#### YOUR INSTRUCTIONS
Take the records below and retype them line by line, from the first line through the one containing "[Cookiebot av Usercentrics"; stop there.

+--

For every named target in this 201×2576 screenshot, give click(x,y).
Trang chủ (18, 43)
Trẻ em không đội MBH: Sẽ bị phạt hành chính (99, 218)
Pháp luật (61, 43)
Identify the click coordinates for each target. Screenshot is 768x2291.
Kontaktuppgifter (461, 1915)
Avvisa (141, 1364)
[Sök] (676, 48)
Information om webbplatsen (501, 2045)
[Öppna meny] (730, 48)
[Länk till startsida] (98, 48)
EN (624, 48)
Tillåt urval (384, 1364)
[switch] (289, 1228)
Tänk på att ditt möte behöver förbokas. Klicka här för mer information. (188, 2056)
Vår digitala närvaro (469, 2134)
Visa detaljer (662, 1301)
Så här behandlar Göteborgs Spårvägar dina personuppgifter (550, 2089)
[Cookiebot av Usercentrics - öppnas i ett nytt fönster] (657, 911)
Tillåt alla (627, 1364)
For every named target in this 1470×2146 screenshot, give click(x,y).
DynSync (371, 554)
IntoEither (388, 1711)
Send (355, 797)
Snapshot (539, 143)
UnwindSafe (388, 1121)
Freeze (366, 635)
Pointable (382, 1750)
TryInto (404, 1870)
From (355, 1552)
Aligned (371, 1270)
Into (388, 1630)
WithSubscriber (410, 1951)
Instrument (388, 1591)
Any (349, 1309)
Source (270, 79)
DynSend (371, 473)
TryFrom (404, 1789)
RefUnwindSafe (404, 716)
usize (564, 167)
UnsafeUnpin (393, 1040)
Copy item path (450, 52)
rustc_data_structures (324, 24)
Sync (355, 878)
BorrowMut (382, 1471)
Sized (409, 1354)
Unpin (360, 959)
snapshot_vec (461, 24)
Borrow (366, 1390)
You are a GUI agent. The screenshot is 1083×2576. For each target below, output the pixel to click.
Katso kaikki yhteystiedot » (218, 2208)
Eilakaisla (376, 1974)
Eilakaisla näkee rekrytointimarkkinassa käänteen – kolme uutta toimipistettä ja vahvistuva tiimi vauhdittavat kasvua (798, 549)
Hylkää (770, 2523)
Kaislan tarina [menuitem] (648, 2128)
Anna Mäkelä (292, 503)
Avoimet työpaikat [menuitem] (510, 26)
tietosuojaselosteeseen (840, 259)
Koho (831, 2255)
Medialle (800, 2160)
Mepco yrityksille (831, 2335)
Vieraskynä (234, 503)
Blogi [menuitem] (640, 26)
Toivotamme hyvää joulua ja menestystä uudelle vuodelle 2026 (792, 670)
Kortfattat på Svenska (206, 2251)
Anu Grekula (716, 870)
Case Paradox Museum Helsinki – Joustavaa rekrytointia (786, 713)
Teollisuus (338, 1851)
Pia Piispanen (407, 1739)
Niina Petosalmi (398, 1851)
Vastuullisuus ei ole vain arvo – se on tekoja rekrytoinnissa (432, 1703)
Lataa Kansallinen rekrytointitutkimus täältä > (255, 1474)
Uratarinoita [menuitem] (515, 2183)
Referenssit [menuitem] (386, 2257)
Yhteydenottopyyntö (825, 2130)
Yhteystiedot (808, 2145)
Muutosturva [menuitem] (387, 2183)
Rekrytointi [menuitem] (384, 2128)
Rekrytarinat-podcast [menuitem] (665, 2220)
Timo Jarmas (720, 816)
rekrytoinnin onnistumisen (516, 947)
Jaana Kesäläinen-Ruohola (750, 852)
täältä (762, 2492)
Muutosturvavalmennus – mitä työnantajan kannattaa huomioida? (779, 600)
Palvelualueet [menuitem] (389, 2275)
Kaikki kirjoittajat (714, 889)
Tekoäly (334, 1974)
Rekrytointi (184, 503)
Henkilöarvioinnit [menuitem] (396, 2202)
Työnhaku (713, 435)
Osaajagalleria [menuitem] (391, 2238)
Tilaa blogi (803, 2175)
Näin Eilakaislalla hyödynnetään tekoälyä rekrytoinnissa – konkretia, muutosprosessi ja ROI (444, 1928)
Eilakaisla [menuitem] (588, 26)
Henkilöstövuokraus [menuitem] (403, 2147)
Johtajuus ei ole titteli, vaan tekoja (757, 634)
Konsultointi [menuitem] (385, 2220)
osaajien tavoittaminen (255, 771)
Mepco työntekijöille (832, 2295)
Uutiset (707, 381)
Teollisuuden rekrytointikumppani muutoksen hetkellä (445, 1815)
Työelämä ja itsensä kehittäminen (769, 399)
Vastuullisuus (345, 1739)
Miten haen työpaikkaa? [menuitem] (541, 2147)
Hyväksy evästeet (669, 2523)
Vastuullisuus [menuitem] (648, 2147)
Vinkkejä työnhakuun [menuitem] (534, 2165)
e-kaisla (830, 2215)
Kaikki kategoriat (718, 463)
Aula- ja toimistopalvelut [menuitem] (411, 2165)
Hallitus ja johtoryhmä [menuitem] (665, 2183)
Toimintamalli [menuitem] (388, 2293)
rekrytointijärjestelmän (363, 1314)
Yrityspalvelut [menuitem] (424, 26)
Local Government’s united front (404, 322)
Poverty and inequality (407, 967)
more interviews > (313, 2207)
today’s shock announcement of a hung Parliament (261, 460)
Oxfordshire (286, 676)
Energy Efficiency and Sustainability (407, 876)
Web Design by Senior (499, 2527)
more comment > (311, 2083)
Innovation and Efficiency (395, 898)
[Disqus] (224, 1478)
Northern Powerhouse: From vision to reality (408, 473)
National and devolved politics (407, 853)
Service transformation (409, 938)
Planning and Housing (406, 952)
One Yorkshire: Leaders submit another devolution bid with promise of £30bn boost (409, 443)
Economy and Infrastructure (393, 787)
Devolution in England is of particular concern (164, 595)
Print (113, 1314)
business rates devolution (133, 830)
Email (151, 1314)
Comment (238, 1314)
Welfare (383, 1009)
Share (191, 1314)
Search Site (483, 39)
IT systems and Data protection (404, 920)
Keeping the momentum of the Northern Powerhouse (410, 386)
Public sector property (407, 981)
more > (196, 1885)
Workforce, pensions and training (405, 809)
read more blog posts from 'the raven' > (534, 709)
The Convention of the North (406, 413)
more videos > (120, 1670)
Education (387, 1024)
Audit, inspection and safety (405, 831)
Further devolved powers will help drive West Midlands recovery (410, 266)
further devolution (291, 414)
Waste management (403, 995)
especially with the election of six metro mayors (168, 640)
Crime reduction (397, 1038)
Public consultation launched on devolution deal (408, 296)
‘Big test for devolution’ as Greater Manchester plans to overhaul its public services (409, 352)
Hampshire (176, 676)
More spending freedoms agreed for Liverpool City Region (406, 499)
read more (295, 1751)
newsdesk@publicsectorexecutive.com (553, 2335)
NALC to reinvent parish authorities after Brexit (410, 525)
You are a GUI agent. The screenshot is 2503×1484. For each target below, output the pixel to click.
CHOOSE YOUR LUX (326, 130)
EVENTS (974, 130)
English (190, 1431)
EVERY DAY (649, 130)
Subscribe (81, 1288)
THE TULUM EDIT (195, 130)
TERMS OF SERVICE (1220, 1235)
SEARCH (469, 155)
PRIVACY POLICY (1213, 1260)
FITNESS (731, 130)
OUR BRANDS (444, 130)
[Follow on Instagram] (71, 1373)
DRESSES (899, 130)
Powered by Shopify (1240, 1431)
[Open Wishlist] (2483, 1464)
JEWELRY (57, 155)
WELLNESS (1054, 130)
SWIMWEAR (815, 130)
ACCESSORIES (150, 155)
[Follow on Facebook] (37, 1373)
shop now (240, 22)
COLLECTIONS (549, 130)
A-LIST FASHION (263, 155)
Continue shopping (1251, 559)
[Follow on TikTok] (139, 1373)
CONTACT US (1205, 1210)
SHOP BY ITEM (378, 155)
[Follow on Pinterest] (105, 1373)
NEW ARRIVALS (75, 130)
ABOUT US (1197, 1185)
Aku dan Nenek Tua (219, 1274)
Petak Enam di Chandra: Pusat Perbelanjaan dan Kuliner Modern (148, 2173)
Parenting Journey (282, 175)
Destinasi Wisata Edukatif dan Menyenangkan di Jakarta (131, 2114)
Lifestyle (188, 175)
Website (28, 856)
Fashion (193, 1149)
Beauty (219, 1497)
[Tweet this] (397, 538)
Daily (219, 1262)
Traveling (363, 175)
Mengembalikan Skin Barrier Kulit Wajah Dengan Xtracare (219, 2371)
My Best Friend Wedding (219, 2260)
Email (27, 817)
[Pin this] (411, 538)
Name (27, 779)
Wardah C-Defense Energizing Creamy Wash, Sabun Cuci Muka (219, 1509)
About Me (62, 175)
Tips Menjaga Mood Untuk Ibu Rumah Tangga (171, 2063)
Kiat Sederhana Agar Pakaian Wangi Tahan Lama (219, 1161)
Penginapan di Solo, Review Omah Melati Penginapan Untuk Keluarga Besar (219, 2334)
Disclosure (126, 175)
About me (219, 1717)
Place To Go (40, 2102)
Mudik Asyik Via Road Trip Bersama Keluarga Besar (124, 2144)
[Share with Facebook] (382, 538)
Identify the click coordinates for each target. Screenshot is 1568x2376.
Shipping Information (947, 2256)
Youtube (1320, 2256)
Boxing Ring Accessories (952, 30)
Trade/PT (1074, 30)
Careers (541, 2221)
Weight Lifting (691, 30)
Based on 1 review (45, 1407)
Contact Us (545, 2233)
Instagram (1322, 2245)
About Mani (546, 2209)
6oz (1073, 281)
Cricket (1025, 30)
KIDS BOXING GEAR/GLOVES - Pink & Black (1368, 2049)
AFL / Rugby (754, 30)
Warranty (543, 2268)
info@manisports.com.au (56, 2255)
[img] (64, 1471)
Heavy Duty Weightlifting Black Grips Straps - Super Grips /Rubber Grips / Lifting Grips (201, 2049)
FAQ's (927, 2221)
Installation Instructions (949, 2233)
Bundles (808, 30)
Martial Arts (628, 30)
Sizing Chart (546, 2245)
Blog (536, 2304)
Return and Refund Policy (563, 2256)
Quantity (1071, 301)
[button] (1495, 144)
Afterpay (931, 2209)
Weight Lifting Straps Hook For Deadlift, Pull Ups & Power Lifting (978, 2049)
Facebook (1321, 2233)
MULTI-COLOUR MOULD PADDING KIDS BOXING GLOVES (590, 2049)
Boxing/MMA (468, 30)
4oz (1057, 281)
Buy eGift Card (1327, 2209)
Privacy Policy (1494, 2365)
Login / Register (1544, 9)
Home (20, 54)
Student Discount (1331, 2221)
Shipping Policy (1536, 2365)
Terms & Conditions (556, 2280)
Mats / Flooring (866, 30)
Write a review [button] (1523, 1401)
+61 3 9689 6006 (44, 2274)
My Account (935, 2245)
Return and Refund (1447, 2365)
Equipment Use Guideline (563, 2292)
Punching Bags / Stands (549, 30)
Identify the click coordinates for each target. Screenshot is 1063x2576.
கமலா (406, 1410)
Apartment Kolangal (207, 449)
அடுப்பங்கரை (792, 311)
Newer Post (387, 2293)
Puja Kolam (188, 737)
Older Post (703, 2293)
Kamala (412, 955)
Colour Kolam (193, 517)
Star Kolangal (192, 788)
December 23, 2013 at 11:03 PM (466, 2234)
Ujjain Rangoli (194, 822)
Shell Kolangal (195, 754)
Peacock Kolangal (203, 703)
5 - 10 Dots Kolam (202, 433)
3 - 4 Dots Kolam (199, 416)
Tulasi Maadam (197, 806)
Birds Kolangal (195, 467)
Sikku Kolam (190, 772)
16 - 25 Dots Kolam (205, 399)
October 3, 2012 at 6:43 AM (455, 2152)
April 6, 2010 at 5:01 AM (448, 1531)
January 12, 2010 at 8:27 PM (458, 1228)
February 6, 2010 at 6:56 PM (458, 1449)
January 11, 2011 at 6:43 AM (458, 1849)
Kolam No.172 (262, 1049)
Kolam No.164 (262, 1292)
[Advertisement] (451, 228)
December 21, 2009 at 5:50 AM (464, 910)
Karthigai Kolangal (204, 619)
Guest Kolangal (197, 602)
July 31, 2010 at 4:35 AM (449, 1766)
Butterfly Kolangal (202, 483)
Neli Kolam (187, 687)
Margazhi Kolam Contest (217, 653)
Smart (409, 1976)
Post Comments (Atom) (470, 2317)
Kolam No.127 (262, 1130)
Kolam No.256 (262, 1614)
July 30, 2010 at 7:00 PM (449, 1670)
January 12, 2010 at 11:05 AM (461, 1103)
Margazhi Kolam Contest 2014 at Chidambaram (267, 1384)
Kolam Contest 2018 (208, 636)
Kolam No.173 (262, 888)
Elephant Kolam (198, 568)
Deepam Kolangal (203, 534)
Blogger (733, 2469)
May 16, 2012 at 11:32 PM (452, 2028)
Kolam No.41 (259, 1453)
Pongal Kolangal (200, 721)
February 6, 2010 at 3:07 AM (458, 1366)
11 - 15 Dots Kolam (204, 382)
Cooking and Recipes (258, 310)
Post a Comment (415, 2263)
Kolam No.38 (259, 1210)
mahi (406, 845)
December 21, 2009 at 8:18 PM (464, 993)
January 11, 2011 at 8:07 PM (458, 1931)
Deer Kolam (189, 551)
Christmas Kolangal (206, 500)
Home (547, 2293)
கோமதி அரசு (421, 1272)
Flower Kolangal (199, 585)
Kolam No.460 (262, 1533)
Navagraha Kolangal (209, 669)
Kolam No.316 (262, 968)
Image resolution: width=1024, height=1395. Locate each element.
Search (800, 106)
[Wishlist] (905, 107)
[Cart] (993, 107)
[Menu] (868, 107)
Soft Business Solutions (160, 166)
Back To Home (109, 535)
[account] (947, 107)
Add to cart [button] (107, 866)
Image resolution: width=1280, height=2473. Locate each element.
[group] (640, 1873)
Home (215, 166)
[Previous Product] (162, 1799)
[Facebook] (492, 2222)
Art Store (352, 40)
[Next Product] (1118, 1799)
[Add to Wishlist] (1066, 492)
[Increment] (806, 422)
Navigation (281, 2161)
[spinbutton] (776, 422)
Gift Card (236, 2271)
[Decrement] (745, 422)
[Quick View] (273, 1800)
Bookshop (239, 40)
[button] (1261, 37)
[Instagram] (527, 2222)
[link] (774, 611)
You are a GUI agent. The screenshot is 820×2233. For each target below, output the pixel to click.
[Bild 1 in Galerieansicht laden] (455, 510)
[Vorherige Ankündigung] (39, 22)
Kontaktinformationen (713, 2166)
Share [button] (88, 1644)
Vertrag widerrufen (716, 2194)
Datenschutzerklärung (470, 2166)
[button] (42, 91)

+--

#### RESPONSE FOR THIS EXERCISE
For every named target in this 201×2576 screenshot, give click(x,y).
Trang chủ (18, 43)
Trẻ em không đội MBH: Sẽ bị phạt hành chính (99, 218)
Pháp luật (61, 43)
Identify the click coordinates for each target. Screenshot is 768x2291.
Kontaktuppgifter (461, 1915)
Avvisa (141, 1364)
[Sök] (676, 48)
Information om webbplatsen (501, 2045)
[Öppna meny] (730, 48)
[Länk till startsida] (98, 48)
EN (624, 48)
Tillåt urval (384, 1364)
[switch] (289, 1228)
Tänk på att ditt möte behöver förbokas. Klicka här för mer information. (188, 2056)
Vår digitala närvaro (469, 2134)
Visa detaljer (662, 1301)
Så här behandlar Göteborgs Spårvägar dina personuppgifter (550, 2089)
[Cookiebot av Usercentrics - öppnas i ett nytt fönster] (657, 911)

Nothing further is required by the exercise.